Patent Document 1: Japan's Issued Patent 3480917

SUMMARY OF THE INVENTION

Such warp knitting fabric having separated portions that are not connected to other part, as described in the Japan's Issued Patent 3480917, has free fringes of fabric parts at right-hand and left-hand sides of the separated portions. Thus, there is caused a fear that, when heated for a heat setting or the like, such fabric parts contracted and deformed so that a desired size and shape is not achieved.

It is thus aimed to solve the above problems and to provide a warp knitting fabric and its fabricating method achieving excellent stability in shape and dimension.

For this end, according to the invention:

(1) a warp knitting fabric is comprised of; fabric parts that form articles in a predetermined pattern; marginal fabric portions that are knitted simultaneously with said fabric parts, and to be eventually cut therefrom; and bridging portions formed by knitting at predetermined intervals in wale direction, each of which connects a fringe of said fabric part onto the marginal fabric portion contiguous to the fringe; and wherein the bridging portions are formed by knitting to have a dimension in a range of 2 through 20 courses in the wale direction, at an interval of 2 through 50 courses.

(2) the warp knitting fabric is constructed as recited in (1), wherein said fabric parts are formed by knitting to be continuous in the wale direction.

(3) the warp knitting fabric is constructed as recited in (2), wherein a plurality of long fabrics extending in wale direction, in each of which the patterns of said fabric parts are formed to be continuous in the wale direction, are knitted together, in a side-by-side arrangement in a course direction.

(4) the warp knitting fabric is constructed as recited in any one of (1) through (3), being tube-shaped.

(5) a manufacturing method of a warp knitting fabric is comprised of; knitting of fabric parts that form articles in a predetermined pattern; knitting of marginal fabric portions that are eventually cut from said fabric parts, simultaneously with knitting of said fabric parts; and knitting of bridging portions at a predetermined interval in wale direction, each of which connects a fringe of said fabric part and adjacent one of the marginal fabric portions; and wherein the bridging portions are formed by knitting to have a dimension in a range of 2 through 20 courses in the wale direction, at an interval in a range of 2 through 50 courses.

(6) the manufacturing method of a warp knitting fabric is constructed as recited in (6), wherein knitting of the bridging portions is made in a manner that; only a portion of number of yarns of said fabric part are passed between a fringe of said fabric part and a fringe of said marginal fabric portions.

There is provided a warp knitting fabric having no concern of contraction or deformation at a time of heat setting or the like so as to provide knitted articles that are excellent in a shape stability and a dimension stability, excellent in a wearing feeling, and excellent in yield.

DETAILED DESCRIPTION OF THE INVENTION

The invention will be explained in reference to the drawings as follows.

Firstly, FIG. 12 shows a conventional technique, by which fabric parts in a shape of underpants or panty are successively formed by warp knitting.

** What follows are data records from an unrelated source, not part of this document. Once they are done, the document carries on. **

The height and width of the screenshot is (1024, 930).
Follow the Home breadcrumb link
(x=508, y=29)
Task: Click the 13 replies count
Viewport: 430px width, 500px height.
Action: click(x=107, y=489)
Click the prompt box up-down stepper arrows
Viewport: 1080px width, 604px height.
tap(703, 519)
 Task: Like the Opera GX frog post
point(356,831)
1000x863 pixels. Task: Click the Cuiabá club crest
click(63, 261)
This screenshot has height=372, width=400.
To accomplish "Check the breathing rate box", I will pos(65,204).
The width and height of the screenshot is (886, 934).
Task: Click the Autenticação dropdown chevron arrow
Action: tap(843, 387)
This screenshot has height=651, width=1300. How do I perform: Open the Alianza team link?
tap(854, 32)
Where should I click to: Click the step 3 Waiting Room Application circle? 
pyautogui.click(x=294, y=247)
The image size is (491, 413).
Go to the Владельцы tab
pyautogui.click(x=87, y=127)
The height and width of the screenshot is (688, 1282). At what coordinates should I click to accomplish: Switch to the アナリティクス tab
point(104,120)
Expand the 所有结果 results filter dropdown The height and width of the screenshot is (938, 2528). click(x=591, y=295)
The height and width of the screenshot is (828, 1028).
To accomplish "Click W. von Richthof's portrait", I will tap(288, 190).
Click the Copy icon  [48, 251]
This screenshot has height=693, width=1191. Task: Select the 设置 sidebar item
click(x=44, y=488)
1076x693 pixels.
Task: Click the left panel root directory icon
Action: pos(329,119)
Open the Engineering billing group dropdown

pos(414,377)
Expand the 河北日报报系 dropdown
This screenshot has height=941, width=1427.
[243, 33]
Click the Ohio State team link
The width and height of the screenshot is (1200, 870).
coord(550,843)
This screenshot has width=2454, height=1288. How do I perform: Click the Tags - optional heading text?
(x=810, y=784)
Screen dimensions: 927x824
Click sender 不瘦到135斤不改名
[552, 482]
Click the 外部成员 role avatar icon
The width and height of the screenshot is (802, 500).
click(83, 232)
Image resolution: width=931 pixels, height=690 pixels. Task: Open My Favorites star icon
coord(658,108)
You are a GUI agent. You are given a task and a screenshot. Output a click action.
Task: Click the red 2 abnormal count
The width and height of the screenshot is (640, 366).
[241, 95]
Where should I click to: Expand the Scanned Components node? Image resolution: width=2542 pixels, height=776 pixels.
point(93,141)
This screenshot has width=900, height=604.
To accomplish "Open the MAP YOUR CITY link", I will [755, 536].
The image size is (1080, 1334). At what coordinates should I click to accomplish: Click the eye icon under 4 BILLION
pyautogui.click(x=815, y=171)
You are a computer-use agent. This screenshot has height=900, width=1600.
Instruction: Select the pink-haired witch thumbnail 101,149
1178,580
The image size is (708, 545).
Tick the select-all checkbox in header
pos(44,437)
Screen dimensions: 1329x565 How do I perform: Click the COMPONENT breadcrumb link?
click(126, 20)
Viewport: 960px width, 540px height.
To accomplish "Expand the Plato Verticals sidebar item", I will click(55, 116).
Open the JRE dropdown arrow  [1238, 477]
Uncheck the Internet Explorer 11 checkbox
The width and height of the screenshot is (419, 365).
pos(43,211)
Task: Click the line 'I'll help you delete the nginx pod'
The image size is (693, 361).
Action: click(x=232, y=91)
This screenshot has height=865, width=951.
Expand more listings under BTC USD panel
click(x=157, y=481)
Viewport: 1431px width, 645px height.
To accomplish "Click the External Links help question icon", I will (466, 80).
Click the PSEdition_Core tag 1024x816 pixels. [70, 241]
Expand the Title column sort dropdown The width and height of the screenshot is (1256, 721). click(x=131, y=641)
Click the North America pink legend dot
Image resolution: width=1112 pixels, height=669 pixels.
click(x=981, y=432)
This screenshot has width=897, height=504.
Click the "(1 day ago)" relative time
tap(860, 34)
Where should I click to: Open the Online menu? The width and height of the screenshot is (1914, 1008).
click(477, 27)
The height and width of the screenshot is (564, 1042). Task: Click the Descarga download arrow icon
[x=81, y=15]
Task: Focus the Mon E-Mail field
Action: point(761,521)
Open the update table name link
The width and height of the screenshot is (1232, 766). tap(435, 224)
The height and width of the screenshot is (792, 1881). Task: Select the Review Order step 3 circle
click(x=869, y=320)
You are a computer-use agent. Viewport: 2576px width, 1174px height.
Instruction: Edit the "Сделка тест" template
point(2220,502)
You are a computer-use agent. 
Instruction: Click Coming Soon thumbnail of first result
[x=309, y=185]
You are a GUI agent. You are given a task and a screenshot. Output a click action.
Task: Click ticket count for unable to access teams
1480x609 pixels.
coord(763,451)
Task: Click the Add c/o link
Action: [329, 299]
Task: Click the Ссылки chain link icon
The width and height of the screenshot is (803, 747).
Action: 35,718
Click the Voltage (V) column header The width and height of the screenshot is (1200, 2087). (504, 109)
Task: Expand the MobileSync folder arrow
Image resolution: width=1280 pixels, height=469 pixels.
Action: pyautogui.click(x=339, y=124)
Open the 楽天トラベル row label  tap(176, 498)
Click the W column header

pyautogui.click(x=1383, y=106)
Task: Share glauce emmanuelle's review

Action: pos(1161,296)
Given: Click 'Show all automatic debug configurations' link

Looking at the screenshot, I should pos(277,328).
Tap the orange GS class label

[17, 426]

At a portion within each fabric unit having a predetermined length, a waste portion 13 that is to be ultimately separated from the article is formed. And, the waste portions 13 is formed by knitting in a manner that right-hand and left-hand fringes of the waste portions are split away from the tube-shaped leg portions 14 of the fabric part 11. Reference numeral 19 indicates such a split area. Upper fringe of the waste portion 13 is continuous with the fabric part 11, through a front-rear joined area 15; and lower fringe of the waste portion 13 is knitting-wise formed to be continuous with next one of the fabric parts having a pattern of one unit of the article, through an area of a repeat cut line 16.

When synthetic fibers having heat contraction property such as polyester fibers or nylon fibers are used for knitting yarns; above-described warp knitting fabric usually requires heat setting process in order to achieve a dimension stability or a shape stability of the knitted article. If the heat setting were not carried out, the knitted article undergoes a large elongation/contraction at a time of washing or ironing the knitted article so that there may be caused a deviation of size of the article from the original, or an uneven contraction at portions of the article, or wrinkles as well as deforming or distorting of the article shape.

Thus, the heat set processing is needed after the knitting. However, when the warp knitting fabric knitted as shown by FIG. 12 is subjected to heat setting; then, there might be caused a deformation of tube-shaped leg portions as to contract in knitting width direction, at a time of the heat setting, as shown in FIG. 13.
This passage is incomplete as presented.